Planta Med. 83(07), 661-671 (2017). Structural modifications of 9α- and 9β-hydroxyparthenolide (isolated from Anvillea radiata aerial parts) were performed either by Heck’s reaction (a palladium(II) acetate treatment in presence of triethylamine and iodoaryl in dimethylformamide), or by acylation (here, addition of aroyl chlorides and/or acetic anhydride in dichloromethane and pyridine). TLC for reaction monitoring of the 21 derivatives on silica gel with petroleum ether – ethyl acetate in various proportions (3:2; 1:4; 1:1). Detection under UV or under white light after spraying with 5 % phosphomolybdic acid in ethanol, followed by heating.

CBS 120, 5-7 (2018). HPTLC of extracts of broad-leaved dock (Rumex obtusifolius) on silica gel with toluene – ethyl acetate – formic acid 1:8:1 over 75 mm. Detection by 3-step derivatization using automated spraying: 1) natural product reagent (NP), 2) NP in combination with polyethylene glycol solution (PEG), 3) vanillin-sulfuric acid reagent followed by heating at 100 °C for 3 min. To derivatize areas of the same plate with different reagents, the areas, which were to be evaluated underivatized by TLC-MS, were covered with a suitable segment of a used HPTLC plate, the layer turned upwards.

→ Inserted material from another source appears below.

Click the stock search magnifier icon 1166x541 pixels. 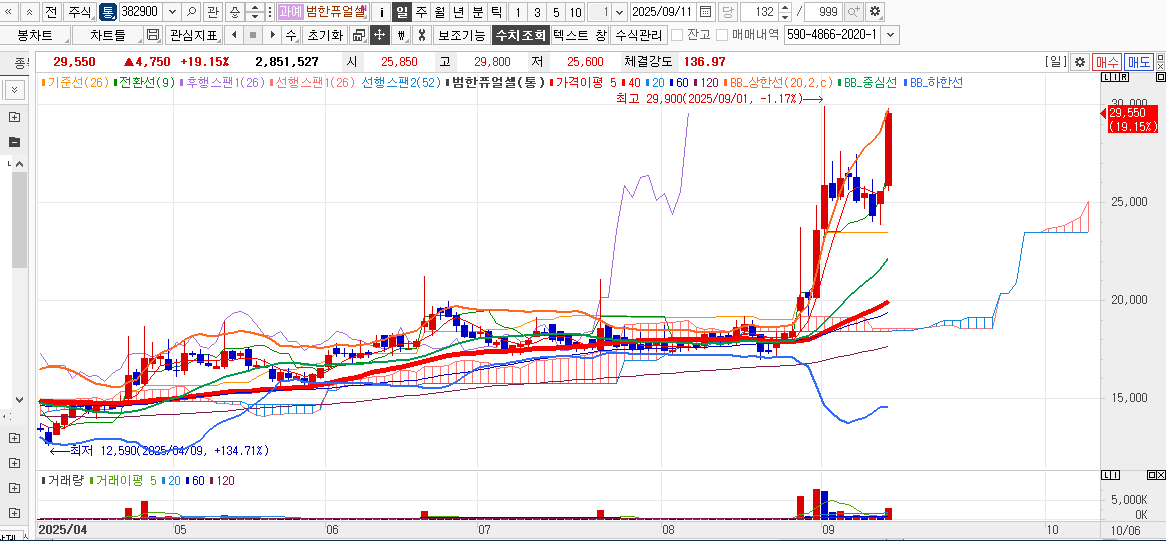[191, 12]
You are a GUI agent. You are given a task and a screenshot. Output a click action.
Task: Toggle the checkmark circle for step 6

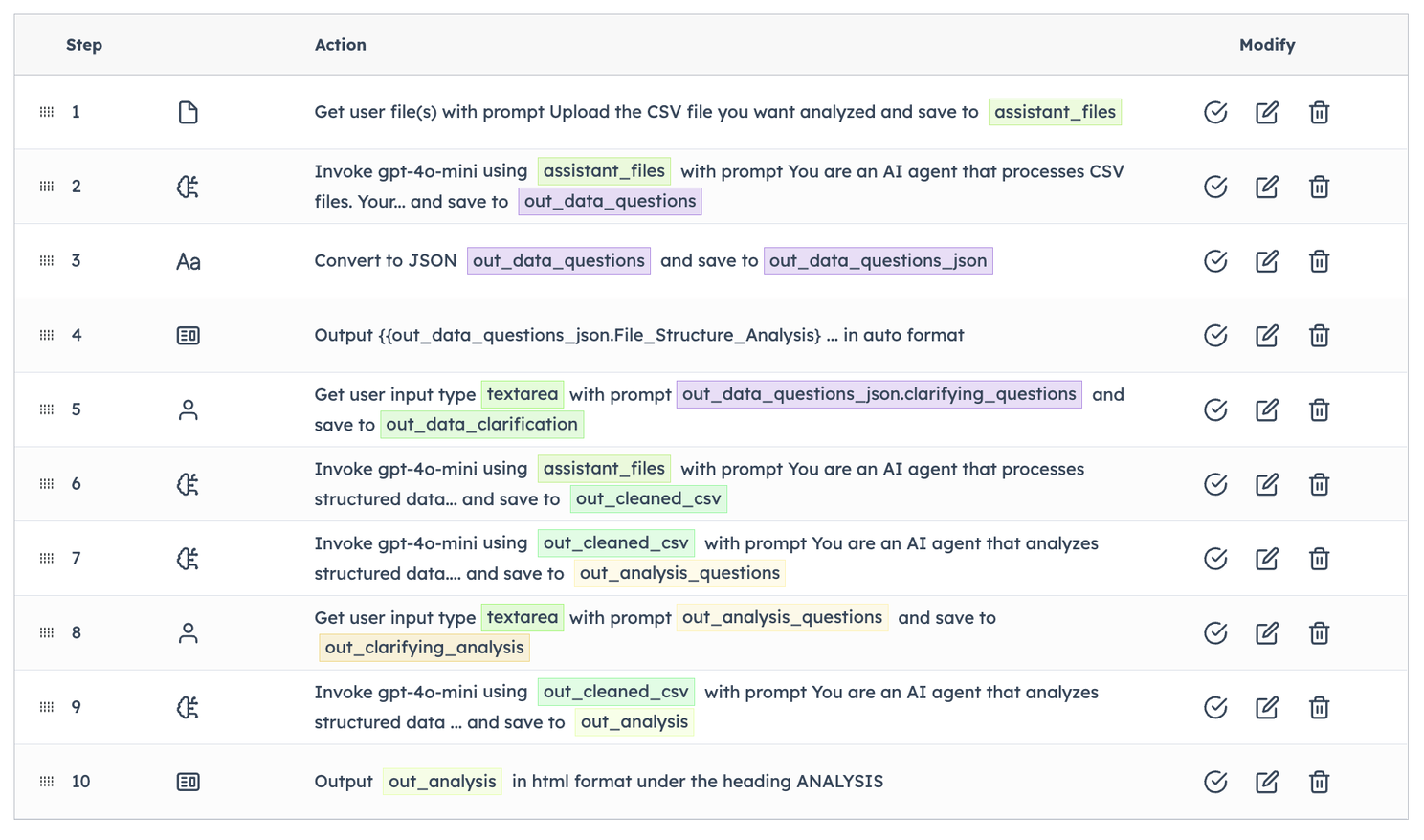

Evaluation under UV 254 and 366 nm, white light, and by densitometry in absorbance measurement at 280 nm. Direct elution of target zones into a triple quadrupole mass spectrometer with electrospray ionization and recording in the negative ionization mode allowed a quick and easy screening of constituents. Overall, many flavan-3-ols, procyanidins, anthraquinones and naphthyl glycosides were detected in Rumex obtusifolius. The stilbenes frequently found in other Polygonaceae (Rheum spec.) were present only in small quantities.